GIVEN TASK
Pull out the part of the listing that opens with the line containing "You are a computer-use agent. The" and closes with the line containing "The image size is (1112, 625).", copying those lines word for word. Leave the pictures out of your answer.

DATA FOR THIS EXERCISE

- - - - - - -

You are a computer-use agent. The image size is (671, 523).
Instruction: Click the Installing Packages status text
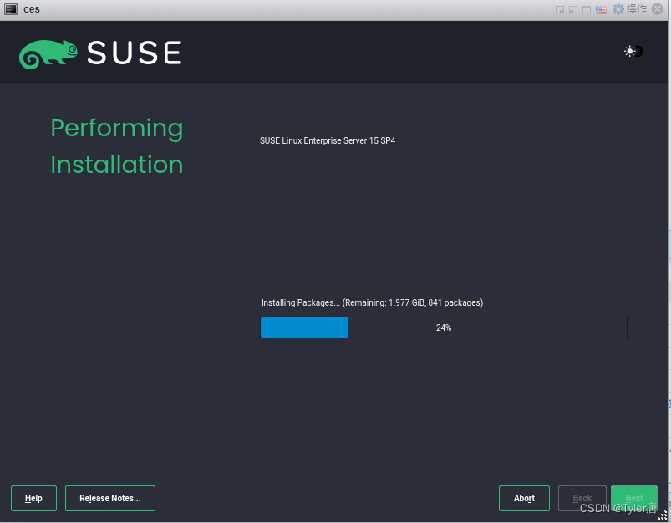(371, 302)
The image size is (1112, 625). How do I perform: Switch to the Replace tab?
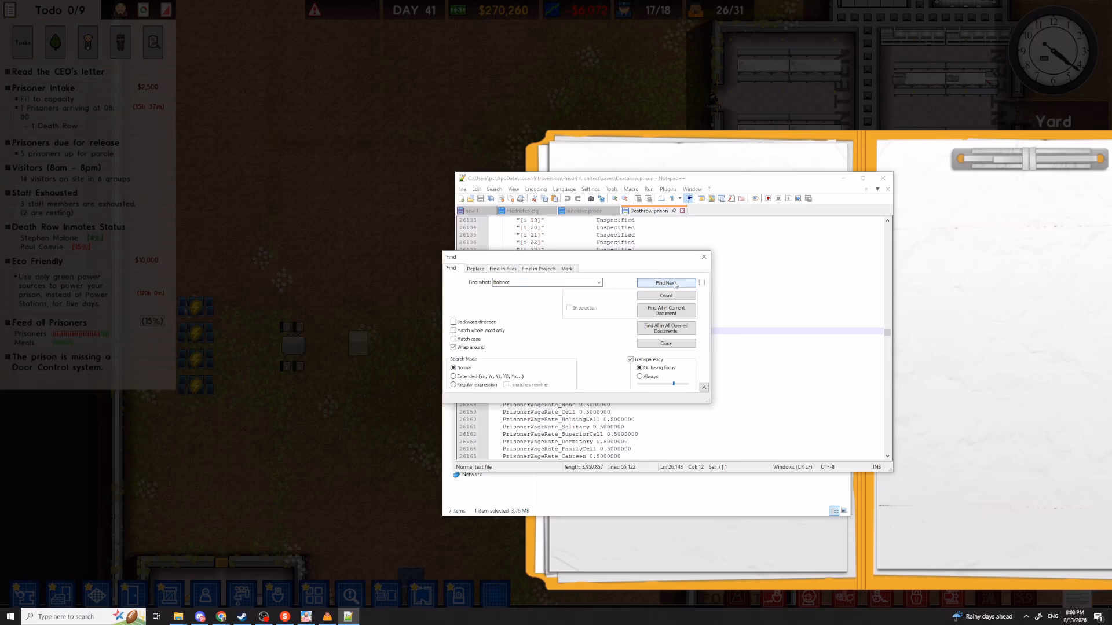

- - - - - - -

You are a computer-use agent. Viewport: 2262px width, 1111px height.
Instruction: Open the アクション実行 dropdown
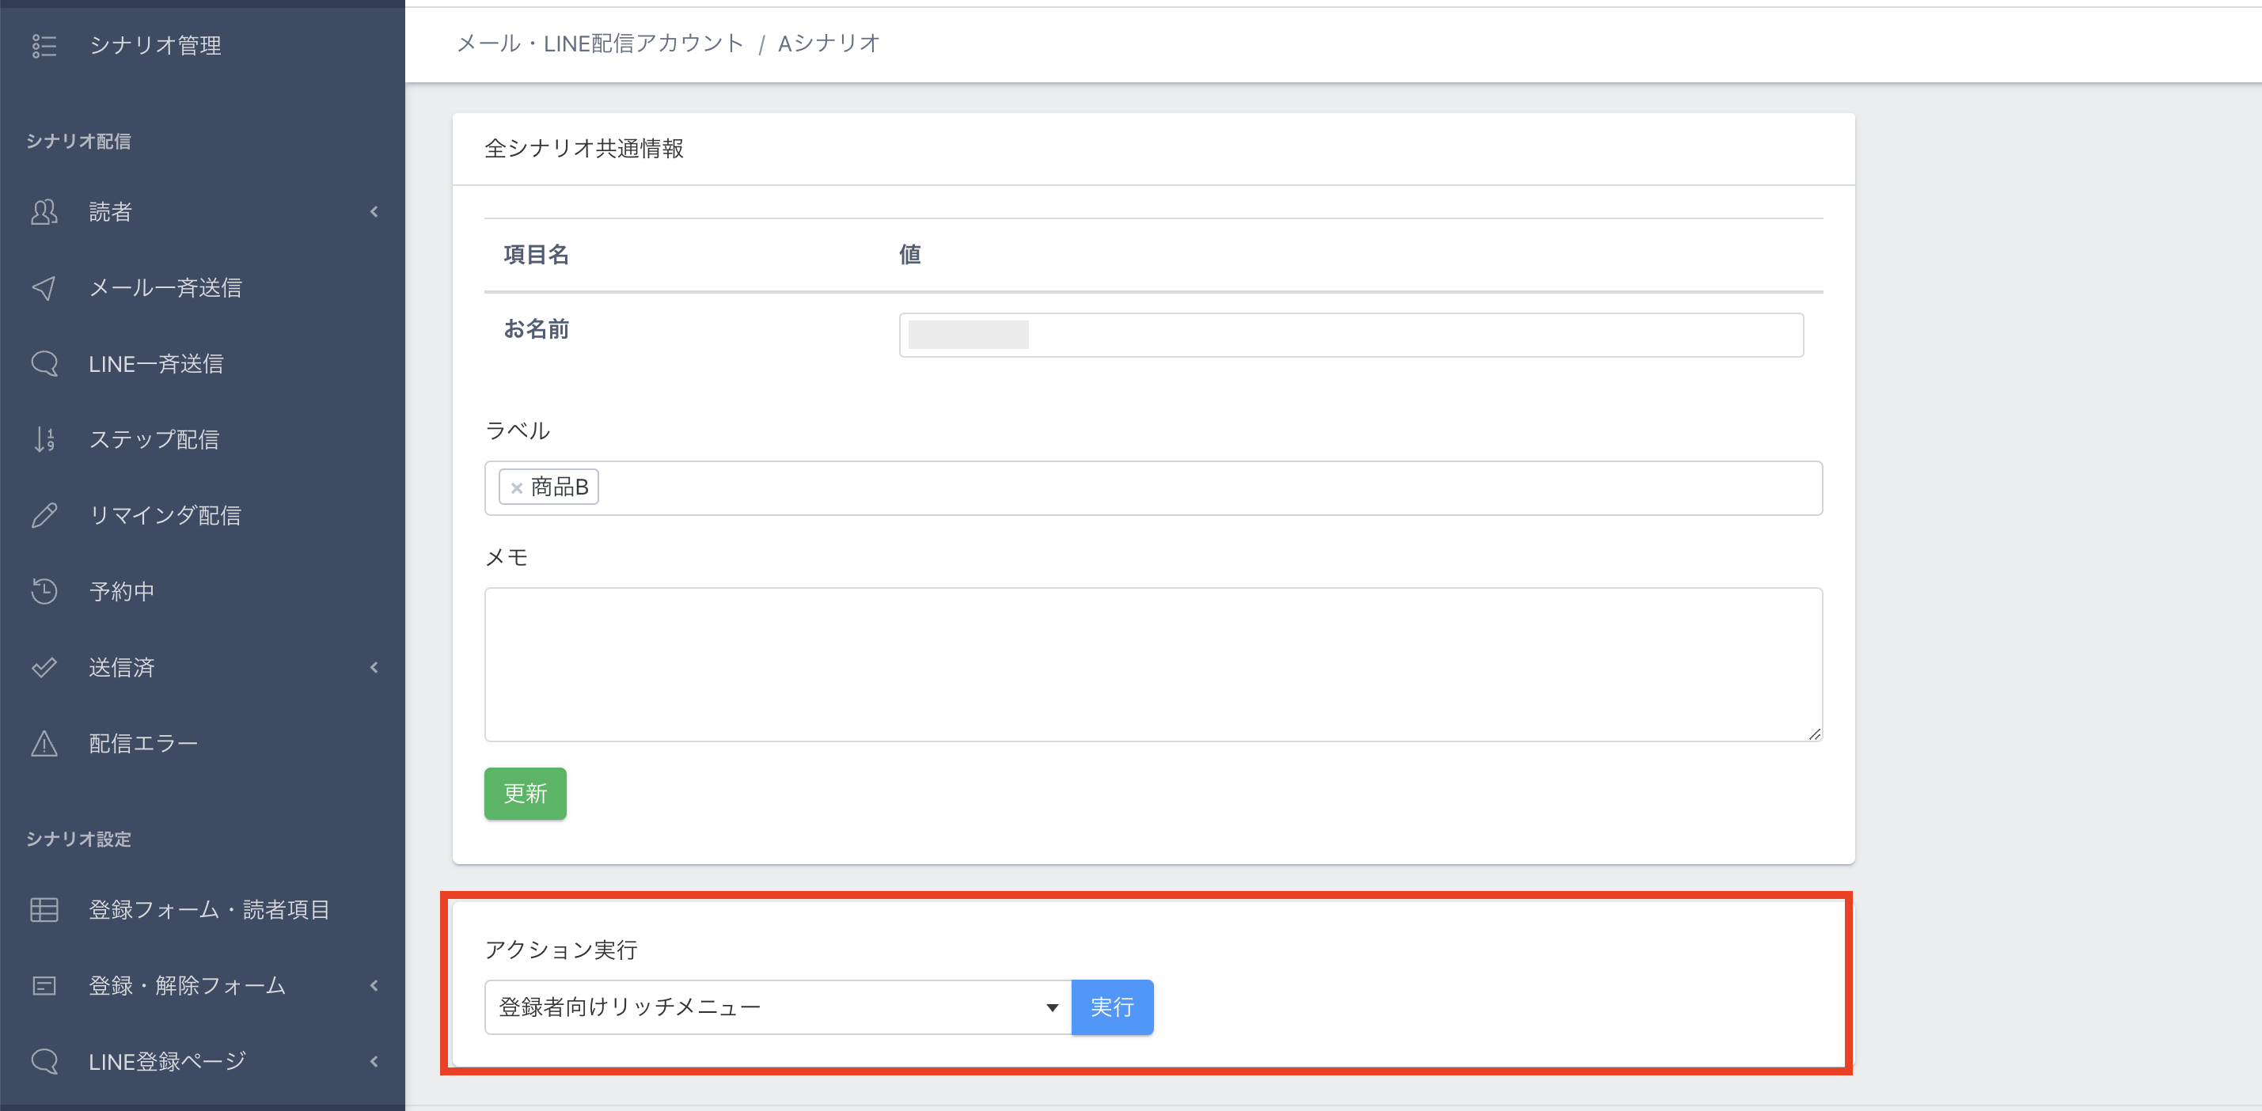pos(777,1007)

- - - - - - -

SOLUTION BELOW
You are a computer-use agent. The image size is (671, 523).
Instruction: Click the Installing Packages status text
(371, 302)
The image size is (1112, 625). How do I perform: Switch to the Replace tab?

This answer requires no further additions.